These setup functions use dmam_alloc_coherent() and devm_kcalloc(), but
nbl_chan_teardown_queue() does not free them. If the queues are torn down
and set up multiple times during the device's lifetime, does this leak
memory since devm_ resources are only freed when the device is unbound?

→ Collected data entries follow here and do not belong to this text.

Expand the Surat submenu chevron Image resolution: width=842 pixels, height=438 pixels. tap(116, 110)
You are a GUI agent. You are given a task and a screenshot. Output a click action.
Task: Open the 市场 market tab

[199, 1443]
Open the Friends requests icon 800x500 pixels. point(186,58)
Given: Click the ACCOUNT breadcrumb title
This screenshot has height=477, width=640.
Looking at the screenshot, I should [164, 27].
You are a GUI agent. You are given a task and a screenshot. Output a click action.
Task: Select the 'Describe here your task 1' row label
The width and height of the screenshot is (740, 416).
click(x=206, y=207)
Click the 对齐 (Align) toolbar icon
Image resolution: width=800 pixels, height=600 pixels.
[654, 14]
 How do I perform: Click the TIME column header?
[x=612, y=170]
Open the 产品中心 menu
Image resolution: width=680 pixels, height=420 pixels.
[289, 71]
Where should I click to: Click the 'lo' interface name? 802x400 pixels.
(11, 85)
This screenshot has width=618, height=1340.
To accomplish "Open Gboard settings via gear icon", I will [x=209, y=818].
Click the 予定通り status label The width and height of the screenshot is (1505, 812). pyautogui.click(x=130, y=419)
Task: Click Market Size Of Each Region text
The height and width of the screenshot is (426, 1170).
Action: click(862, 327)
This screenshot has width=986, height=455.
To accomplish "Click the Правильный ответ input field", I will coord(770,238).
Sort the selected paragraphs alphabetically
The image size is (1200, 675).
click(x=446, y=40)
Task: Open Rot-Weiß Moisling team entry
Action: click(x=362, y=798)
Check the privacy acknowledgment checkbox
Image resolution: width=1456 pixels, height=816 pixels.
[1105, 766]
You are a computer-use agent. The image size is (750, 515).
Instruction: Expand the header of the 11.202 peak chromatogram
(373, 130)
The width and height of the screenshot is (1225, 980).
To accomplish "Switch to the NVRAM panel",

> +static int nbl_chan_teardown_queue(struct nbl_channel_mgt *chan_mgt,
> +				   u8 chan_type)
> +{
> +	struct nbl_chan_info *chan_info = chan_mgt->chan_info[chan_type];
> +
> +	nbl_chan_stop_queue(chan_mgt, chan_info);

sashiko says:

The driver registers a background work item for clean_task, but neither
nbl_chan_teardown_queue() nor nbl_chan_remove_common() calls
cancel_work_sync(). If the queues are destroyed while this work is pending,
will it eventually execute and access unmapped DMA regions or freed memory?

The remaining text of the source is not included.